| Given entries |
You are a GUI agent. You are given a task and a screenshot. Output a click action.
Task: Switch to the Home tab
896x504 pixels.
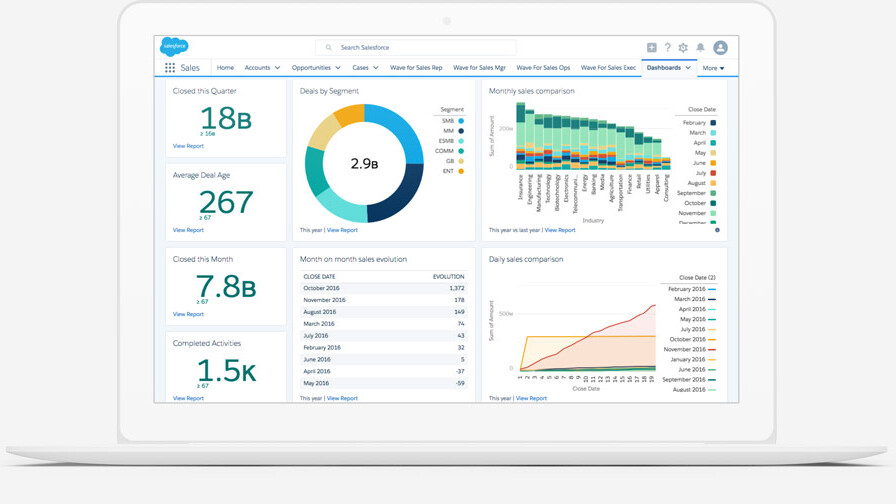point(225,68)
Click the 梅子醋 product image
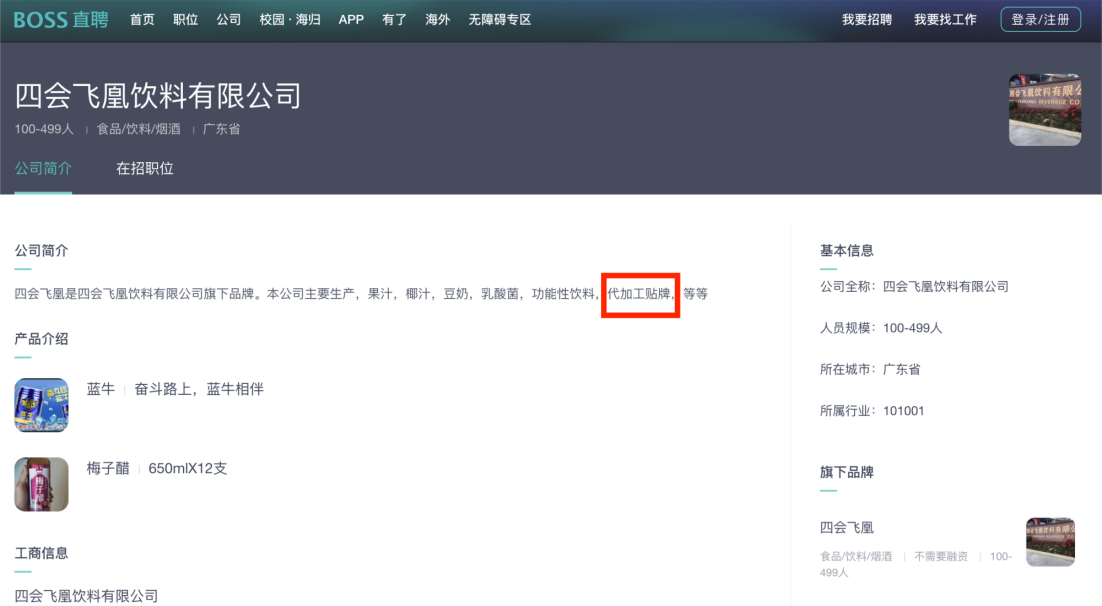 [x=41, y=484]
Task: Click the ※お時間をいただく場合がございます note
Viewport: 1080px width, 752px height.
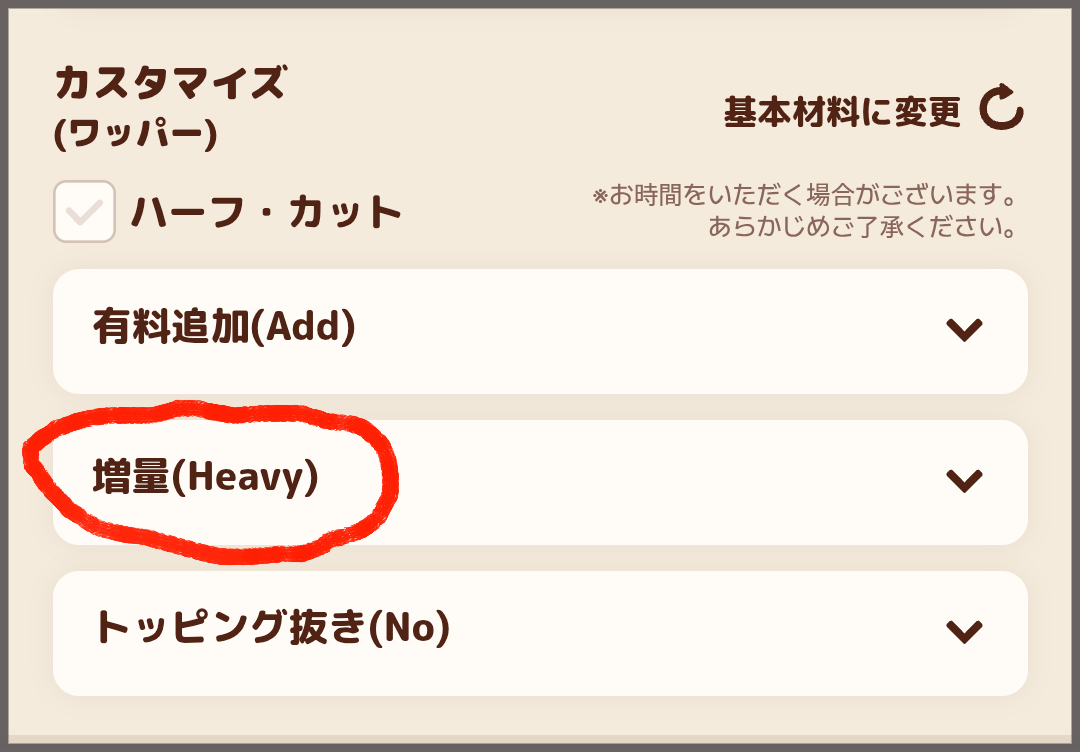Action: (x=804, y=194)
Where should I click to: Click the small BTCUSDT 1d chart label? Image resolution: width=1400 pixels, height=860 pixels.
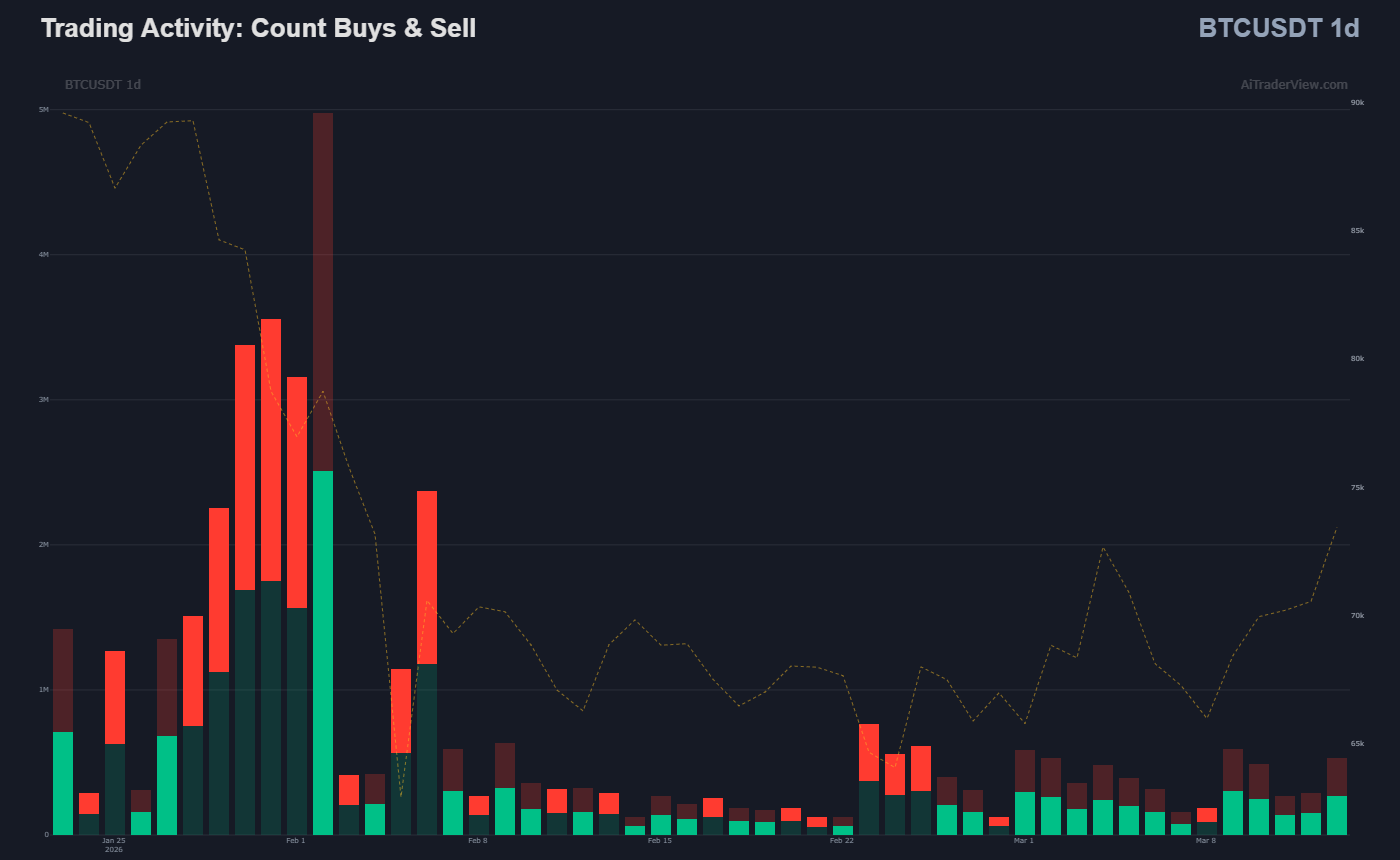coord(102,85)
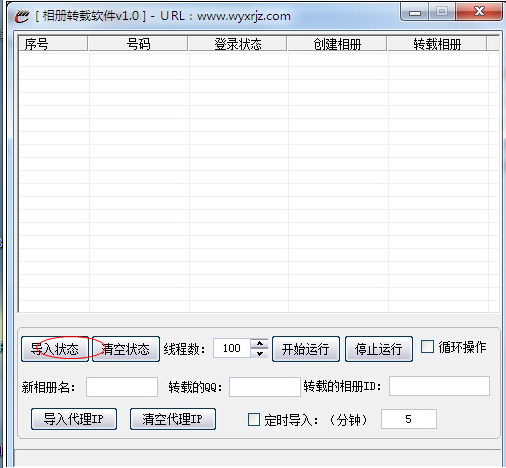Viewport: 506px width, 468px height.
Task: Click the 导入代理IP button
Action: coord(74,419)
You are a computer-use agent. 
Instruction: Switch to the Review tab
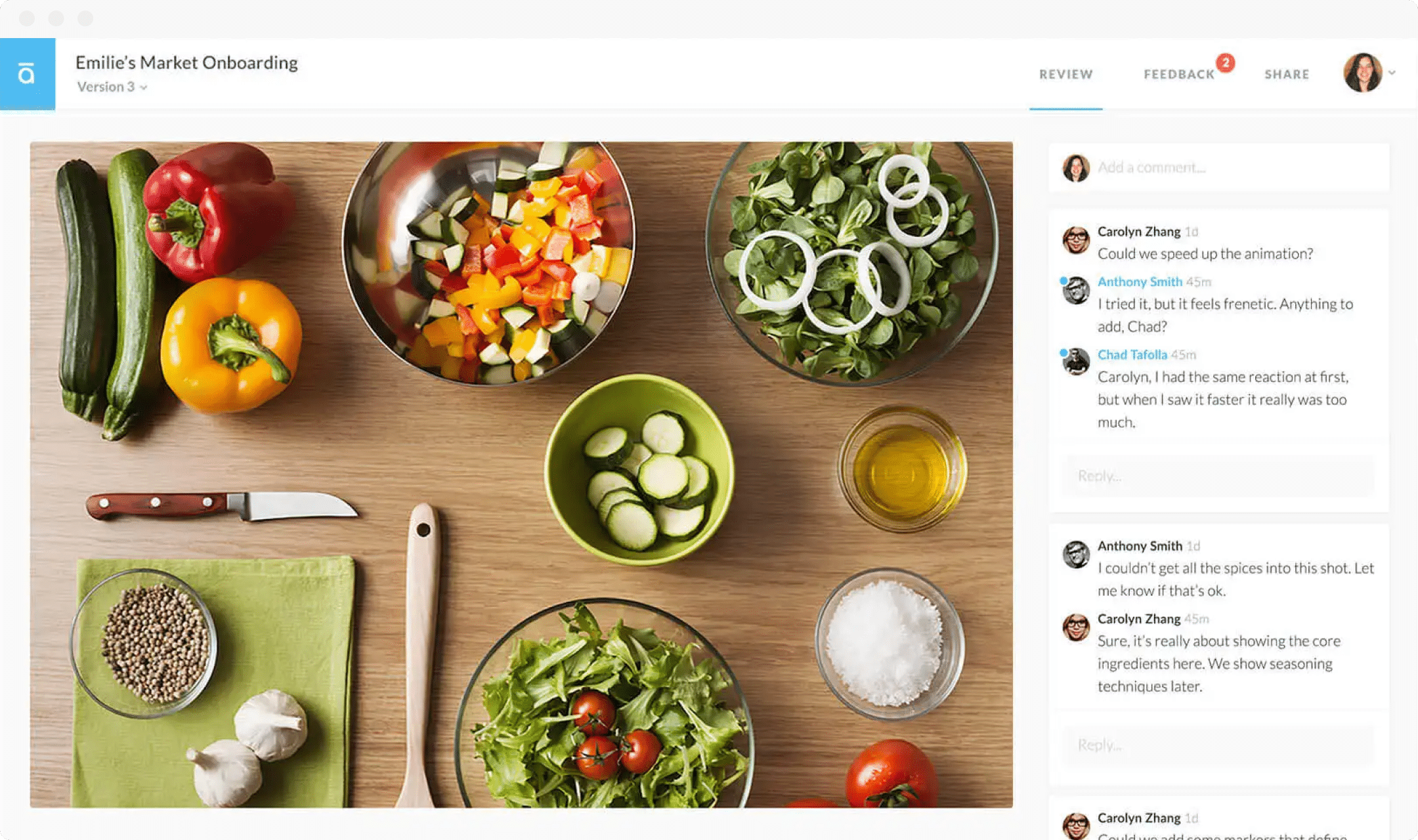click(1065, 74)
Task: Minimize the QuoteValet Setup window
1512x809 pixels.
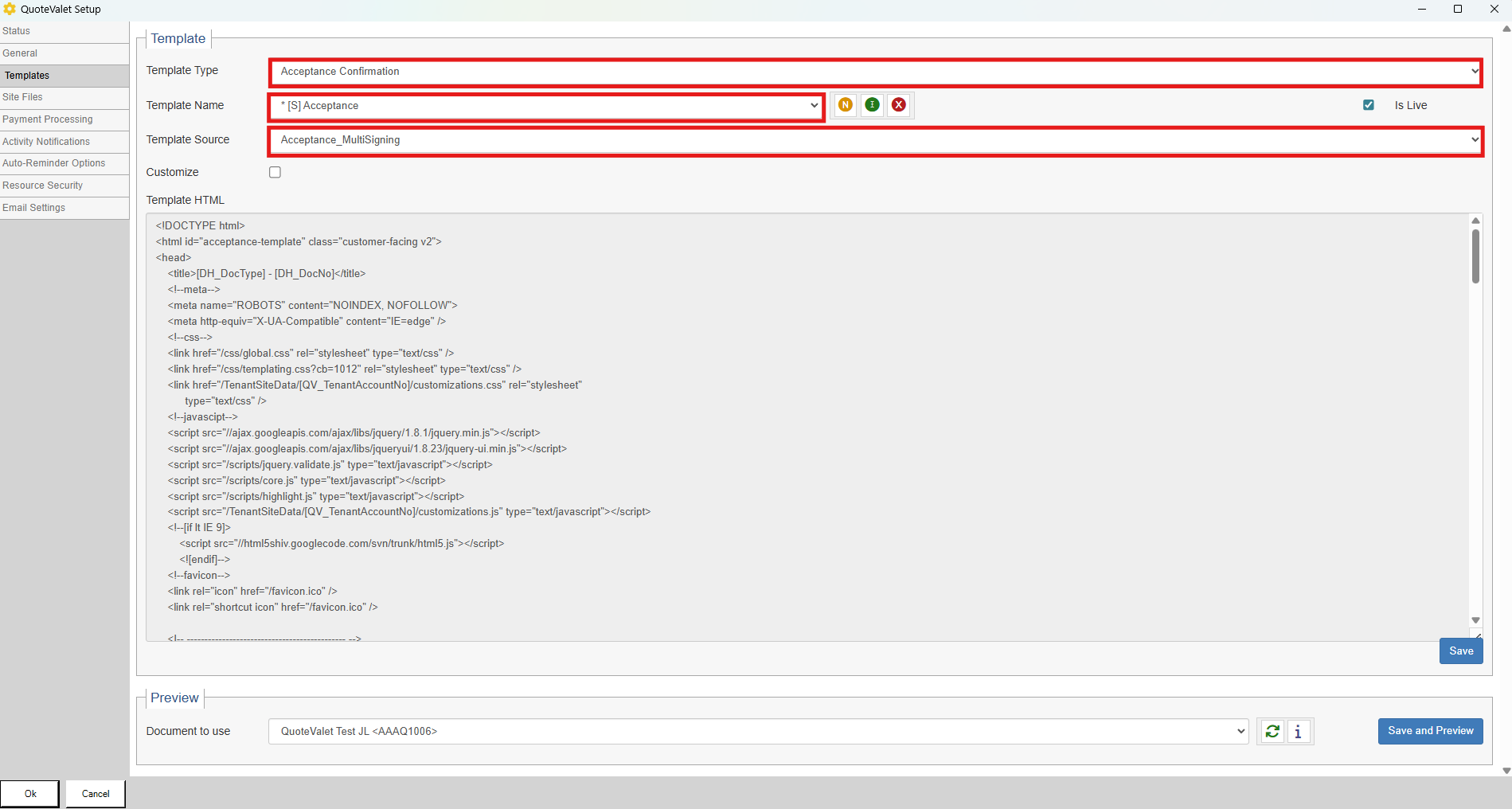Action: click(x=1421, y=10)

| How to complete this task |
Return every entry word for word, minus the pictures.

| Written response |
You are a GUI agent. You are given a task and a screenshot. Output a click action.
Task: Switch to the Home tab
896x504 pixels.
point(225,68)
Click the 梅子醋 product image
 [x=41, y=484]
Task: Click the ※お時間をいただく場合がございます note
Viewport: 1080px width, 752px height.
Action: (x=804, y=194)
Where should I click to: Click the small BTCUSDT 1d chart label? Image resolution: width=1400 pixels, height=860 pixels.
coord(102,85)
Viewport: 506px width, 468px height.
Task: Click the 导入代理IP button
Action: coord(74,419)
You are a computer-use agent. 
Instruction: Switch to the Review tab
click(1065, 74)
Task: Minimize the QuoteValet Setup window
1512x809 pixels.
Action: click(x=1421, y=10)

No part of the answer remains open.